Giorni fa, parlando con un cardinale, gli ho spiegato il pasticcio che era stato fatto con la frettolosa e confusa legge istitutiva della festa nazionale di San Francesco. Gli ho detto che ne avrei scritto (e lui ha approvato). Ma mi ha fortunatamente preceduto il presidente Mattarella che, pochi giorni dopo, ha ufficialmente segnalato il problema giuridico. Lui, per il suo ruolo istituzionale, ha giustamente messo l’accento sulla contraddizione normativa con la precedente legge.
Avrebbe potuto rimandare alle Camere questa nuova per un riesame (in base all’articolo 74 della Costituzione). Ma ha preferito promulgarla comunque criticando però il pasticcio e consigliando una correzione. Credo però che, dietro la questione giuridica, si possa leggere, nell’osservazione del Presidente, in controluce, anche una sua riflessione più profonda da prendere sul serio. Riguarda, a mio avviso, Santa Caterina Patrona d’Italia e di riflesso il significato simbolico della sua figura femminile.
È assurdo che nel tempo del femminismo, delle polemiche sul patriarcato, delle quote rosa, della parità di genere sventolata dovunque, il Parlamento, in pratica all’unanimità, abbia deciso di festeggiare uno solo dei due Patroni d’Italia, l’uomo, cancellando la Patrona donna.
Fece assai meglio il Parlamento del 1958 che li parificò. Anche la Chiesa Cattolica, che di solito viene criticata per la questione femminile, si è storicamente dimostrata molto più avanti. Non solo, nel 1939, Pio XII, proclamando Francesco e Caterina Patroni d’Italia, riservò eguale spazio ai due, cogliendo acutamente in essi due splendide incarnazioni, maschile e femminile, dello spirito italiano.
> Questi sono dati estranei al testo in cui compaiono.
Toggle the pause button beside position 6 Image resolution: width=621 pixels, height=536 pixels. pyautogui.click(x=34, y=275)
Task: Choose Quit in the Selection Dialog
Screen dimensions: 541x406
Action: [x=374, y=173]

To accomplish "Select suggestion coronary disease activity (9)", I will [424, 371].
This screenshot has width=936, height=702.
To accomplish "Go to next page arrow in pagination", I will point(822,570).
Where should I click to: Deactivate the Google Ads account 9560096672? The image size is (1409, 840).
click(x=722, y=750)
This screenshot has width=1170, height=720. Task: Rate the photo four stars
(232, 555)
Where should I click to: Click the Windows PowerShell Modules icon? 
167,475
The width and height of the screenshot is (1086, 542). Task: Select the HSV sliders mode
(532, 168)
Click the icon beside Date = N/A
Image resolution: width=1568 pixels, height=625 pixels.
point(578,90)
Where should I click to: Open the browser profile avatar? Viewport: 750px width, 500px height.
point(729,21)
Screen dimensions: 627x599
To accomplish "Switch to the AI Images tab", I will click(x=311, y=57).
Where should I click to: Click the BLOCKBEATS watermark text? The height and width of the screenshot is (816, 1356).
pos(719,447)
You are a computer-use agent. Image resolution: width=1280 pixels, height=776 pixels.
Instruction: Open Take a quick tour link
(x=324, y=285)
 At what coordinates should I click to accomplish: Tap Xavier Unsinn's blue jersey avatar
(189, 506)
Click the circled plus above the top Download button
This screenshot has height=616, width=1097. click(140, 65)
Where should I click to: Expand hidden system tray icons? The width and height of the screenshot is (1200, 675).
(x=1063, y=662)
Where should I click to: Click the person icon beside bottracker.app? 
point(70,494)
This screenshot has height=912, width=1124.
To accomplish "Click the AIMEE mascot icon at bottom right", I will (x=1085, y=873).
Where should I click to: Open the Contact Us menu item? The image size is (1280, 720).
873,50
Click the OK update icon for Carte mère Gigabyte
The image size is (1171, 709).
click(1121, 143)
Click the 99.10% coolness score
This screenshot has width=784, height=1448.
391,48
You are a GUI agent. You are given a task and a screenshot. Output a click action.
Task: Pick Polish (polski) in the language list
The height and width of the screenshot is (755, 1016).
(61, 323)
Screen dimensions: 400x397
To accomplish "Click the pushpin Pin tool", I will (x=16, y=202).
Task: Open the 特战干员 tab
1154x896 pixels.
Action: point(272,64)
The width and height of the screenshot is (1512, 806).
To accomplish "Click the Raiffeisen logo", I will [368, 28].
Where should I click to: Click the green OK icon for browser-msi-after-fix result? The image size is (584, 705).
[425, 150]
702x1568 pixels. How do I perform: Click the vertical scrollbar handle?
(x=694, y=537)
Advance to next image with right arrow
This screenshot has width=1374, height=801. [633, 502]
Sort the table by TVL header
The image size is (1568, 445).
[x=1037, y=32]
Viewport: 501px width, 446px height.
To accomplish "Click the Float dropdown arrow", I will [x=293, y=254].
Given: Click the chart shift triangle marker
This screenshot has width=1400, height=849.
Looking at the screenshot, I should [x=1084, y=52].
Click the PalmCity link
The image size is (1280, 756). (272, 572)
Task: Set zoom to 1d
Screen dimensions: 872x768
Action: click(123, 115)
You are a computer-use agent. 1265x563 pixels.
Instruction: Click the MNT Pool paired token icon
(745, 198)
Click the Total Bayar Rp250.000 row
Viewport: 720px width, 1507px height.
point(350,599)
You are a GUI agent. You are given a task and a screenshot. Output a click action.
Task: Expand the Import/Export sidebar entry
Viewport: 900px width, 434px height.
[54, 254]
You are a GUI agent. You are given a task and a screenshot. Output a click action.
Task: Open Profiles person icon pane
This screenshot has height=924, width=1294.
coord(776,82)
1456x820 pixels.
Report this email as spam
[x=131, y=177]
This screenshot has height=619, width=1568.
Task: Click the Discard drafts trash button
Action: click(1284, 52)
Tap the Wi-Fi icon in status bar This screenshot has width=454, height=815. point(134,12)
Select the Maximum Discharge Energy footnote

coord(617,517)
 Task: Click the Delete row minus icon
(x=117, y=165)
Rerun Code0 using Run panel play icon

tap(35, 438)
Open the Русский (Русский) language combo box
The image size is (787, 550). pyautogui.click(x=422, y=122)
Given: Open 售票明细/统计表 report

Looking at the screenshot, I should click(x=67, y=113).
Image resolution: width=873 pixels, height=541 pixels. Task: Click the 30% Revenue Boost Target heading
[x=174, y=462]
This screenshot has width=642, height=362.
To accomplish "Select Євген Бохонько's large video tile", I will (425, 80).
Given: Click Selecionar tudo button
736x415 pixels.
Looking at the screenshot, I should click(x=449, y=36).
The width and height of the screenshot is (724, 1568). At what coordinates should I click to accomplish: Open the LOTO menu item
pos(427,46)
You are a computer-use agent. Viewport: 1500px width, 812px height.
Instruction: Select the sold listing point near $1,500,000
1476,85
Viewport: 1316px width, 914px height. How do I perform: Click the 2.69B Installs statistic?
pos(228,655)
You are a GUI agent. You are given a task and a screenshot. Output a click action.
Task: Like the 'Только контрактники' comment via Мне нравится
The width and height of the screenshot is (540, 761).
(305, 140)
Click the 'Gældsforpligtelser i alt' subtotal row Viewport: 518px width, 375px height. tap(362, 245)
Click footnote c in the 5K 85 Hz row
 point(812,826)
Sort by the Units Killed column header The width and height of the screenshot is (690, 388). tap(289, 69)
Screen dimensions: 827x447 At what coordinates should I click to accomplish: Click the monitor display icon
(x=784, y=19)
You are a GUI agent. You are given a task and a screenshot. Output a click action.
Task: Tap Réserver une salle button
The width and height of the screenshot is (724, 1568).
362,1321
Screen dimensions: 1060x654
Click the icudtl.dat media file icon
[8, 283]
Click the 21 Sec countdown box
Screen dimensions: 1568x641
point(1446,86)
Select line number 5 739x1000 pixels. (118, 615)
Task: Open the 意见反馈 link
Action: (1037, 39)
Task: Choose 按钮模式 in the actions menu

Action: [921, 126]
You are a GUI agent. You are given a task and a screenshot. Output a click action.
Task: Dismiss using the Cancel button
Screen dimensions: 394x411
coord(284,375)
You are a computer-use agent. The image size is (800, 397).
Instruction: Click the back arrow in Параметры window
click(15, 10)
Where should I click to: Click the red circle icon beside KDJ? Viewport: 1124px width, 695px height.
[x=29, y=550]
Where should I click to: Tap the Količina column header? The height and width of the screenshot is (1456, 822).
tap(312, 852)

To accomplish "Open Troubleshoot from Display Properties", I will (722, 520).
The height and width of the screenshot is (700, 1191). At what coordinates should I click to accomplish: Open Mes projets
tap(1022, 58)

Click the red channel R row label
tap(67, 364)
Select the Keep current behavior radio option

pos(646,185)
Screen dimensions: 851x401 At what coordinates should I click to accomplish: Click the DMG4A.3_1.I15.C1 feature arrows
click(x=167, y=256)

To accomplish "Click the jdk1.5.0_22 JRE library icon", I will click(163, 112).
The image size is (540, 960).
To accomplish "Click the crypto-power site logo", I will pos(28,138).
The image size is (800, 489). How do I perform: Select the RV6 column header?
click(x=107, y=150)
Poi Paolo VI, nel 1970, proclamò Caterina addirittura Dottore della Chiesa (lei, umile ragazza del popolo e illetterata) e Giovanni Paolo II la volle Compatrona d’Europa nel 1999. Titoli che vanno ad aggiungersi a quello, voluto da Pio IX nel 1866, di “Patrona di Roma”.
Infatti Caterina, riportando il Papa nell’Urbe (da Avignone), ha salvato la Chiesa da una devastante sottomissione alla corona di Francia e ha anche salvato Roma dalla decadenza aprendo la strada al suo grande Rinascimento, alla riforma tridentina e all’età barocca: l’epoca d’oro di Roma (perciò Pio XII definì la santa senese «il decoro e la difesa della Patria e della Religione»).
Festeggiare insieme i due Patroni li farà conoscere meglio. Francesco infatti è stato stravolto da una narrazione mediatica che da tempo lo raffigura come un sognatore sulle nuvole, una caricatura, simile allo svampito Ruggero, il protagonista hippy del film Un sacco bello di Carlo Verdone. In realtà il vero Francesco era fuoco (come peraltro Caterina). Oggi sarebbe considerato un fondamentalista cattolico, un integralista divisivo. Del resto lo consideravano così già ad Assisi quando fece la sua sconvolgente scelta di vita che divise la città e provocò duri scontri nelle famiglie.
Caterina invece è sconosciuta. Spiritualmente domenicana, secondo Hans Urs von Balthasar fu anche «legata al poverello d’Assisi» (entrambi stigmatizzati). Sono sorprendenti le pagine che Francesco De Sanctis dedica alle lettere di Caterina nella sua Storia della letteratura italiana. Grande e poco nota è l’influenza che la santa senese ha avuto nella cultura, nella spiritualità e pure nella storia delle donne.
Avendo oggi la prima donna Capo del governo della storia d’Italia, si può sperare che Giorgia Meloni suggerisca ai parlamentari la correzione della legge, facendoci così riscoprire Caterina.